Mein damaliger Partner und ich schlugen dem Netzwerkunternehmen die Ausgliederung des Systems in eine neue Tochtergesellschaft vor. An dieser wollten wir selber aktiv mitwirken und uns beteiligen. Ein von uns aufgestellter Business-Plan ergab für die Startphase von einem oder zwei Jahre einen Finanzierungsbedarf von zirka einer Million Mark. Danach sollte für das weitere Wachstum Venture-Capital beschafft werden. Nach langen Gesprächen mit meinen Eltern waren diese bereit, mich mit 250 000 Mark dabei zu unterstützen - mit ihrem Haus als Bankbürgschaft. Dieselbe Summe brachte auch mein Partner ein, außerdem gelang es uns, zwei weitere Investoren zu gewinnen, die insgesamt weitere 400 000 Mark beisteuerten. So wurde am 06. März 2000 die Kryptografics GmbH in Nürnberg gegründet. Neben dem Netzwerkunternehmen als Hauptgesellschafterin wurden alle anderen Investoren entsprechend ihrer Beteiligungssumme an der Firma beteiligt.

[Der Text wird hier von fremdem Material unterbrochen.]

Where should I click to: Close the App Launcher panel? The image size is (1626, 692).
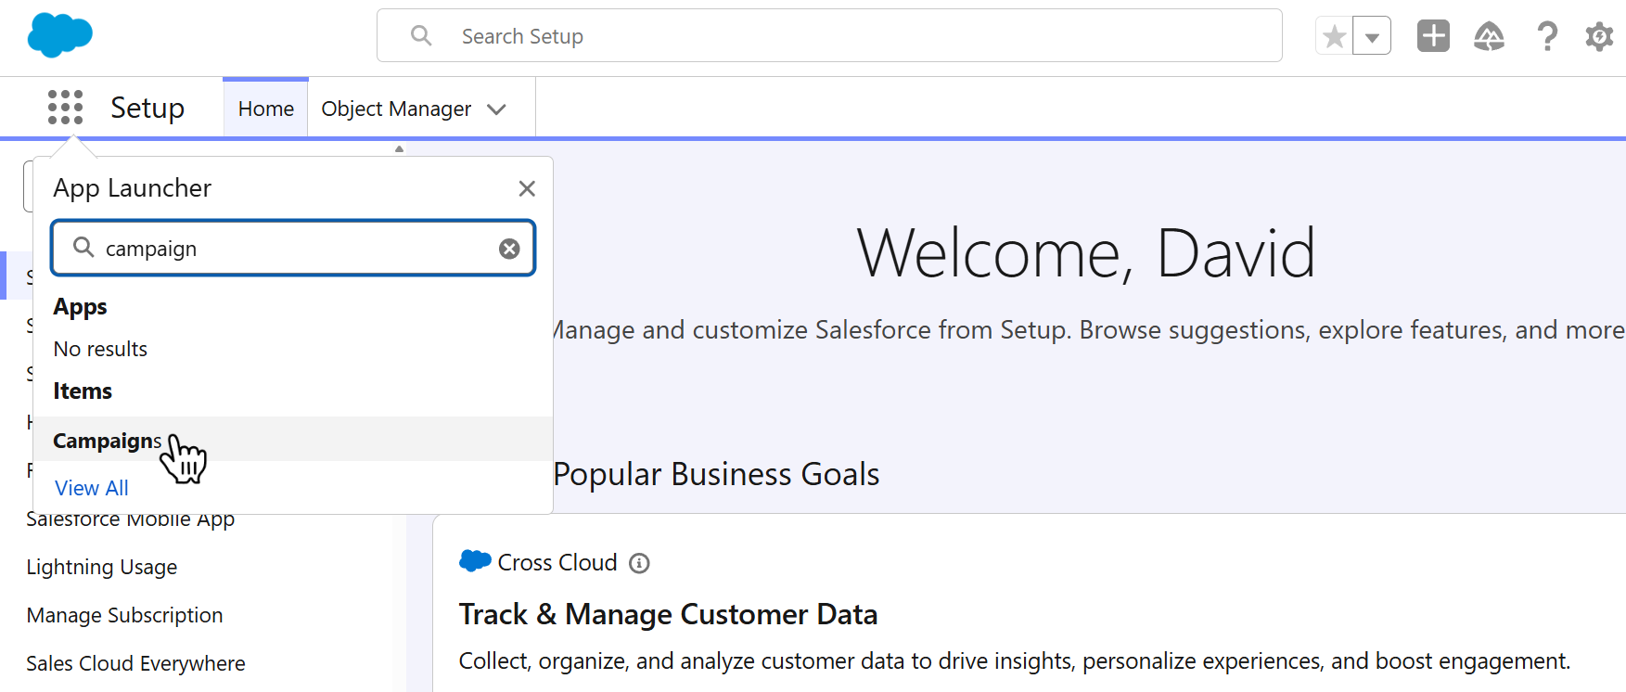pyautogui.click(x=527, y=188)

Erste Erfolge, erste Berater

Bereits im Vorfeld der Gründung feierten wir erste kleinere Erfolge. So wurden wir beim Business-Plan-Wettbewerb Nordbayern prämiert und bei einem Hochschulgründerwettbewerb ausgezeichnet. Bei entsprechenden Veranstaltungen waren wir stets von Personen umlagert, die sich unserer Geschicke annehmen wollten, vor allem Vertreter von Beratungs- und Steuerkanzleien sowie natürlich von VC-Gesellschaften. Besonders angetan hatte es uns der Senior-Chef einer Nürnberger Wirtschaftsprüfer-Kanzlei. Er versprach, uns umfassend zu beraten und bei der Suche nach Venture-Capital zu unterstützen. So kam es, dass wir ab der Gründung sämtliche Angelegenheiten wie Buchführung und Rechtsberatung bei ihm im Hause erledigen ließen - gegen entsprechende Honorare versteht sich.

Im April 2000 stellte er uns Prof. Thielmann, Leiter des GMD-Instituts für Sichere Telekooperation (SIT) der GMD - Forschungszentrum Informationstechnik GmbH in Darmstadt und ehemaliger Leiter der PKI von Philipps, vor. Natürlich waren wir natürlich stark beeindruckt und wähnten uns in den richtigen Händen.

Die beiden Herren schlugen vor, für uns als Business Angels tätig zu werden. Die Konditionen für die Betreuung: Eine sechsprozentige Beteiligung und für jeden anfallenden Beratertag eine Vergütung in Höhe von 4.000 Mark. Dabei planten sie mit zirka zwei bis drei Manntagen je Monat. Wir entschlossen uns, dieses großzügige Angebot abzulehnen und suchten als Konsequenz auch für alle sonstigen Angelegenheiten eine andere Kanzlei.

Eine VC-Gesellschaft zeigt Interesse

Parallel zu diesen Geschehnissen wurde die WWL Internet AG aus Nürnberg auf uns aufmerksam. Das Unternehmen war damals schon am aufstrebenden Neuen Markt notiert und schmiedete große Pläne für die Zukunft. Unter anderem wollte sich die Firma auch an Startups beteiligen. Im Mai 2000 einigten wir uns mit den WWL-Gründern Andreas Lindenberg und Christian Winkler relativ zügig: Die WWL wollte sich als Leadinvestor mit einer Million Mark beteiligen, darüber hinaus sollten noch die tbg und die Bayernkapital mit ins Boot genommen werden.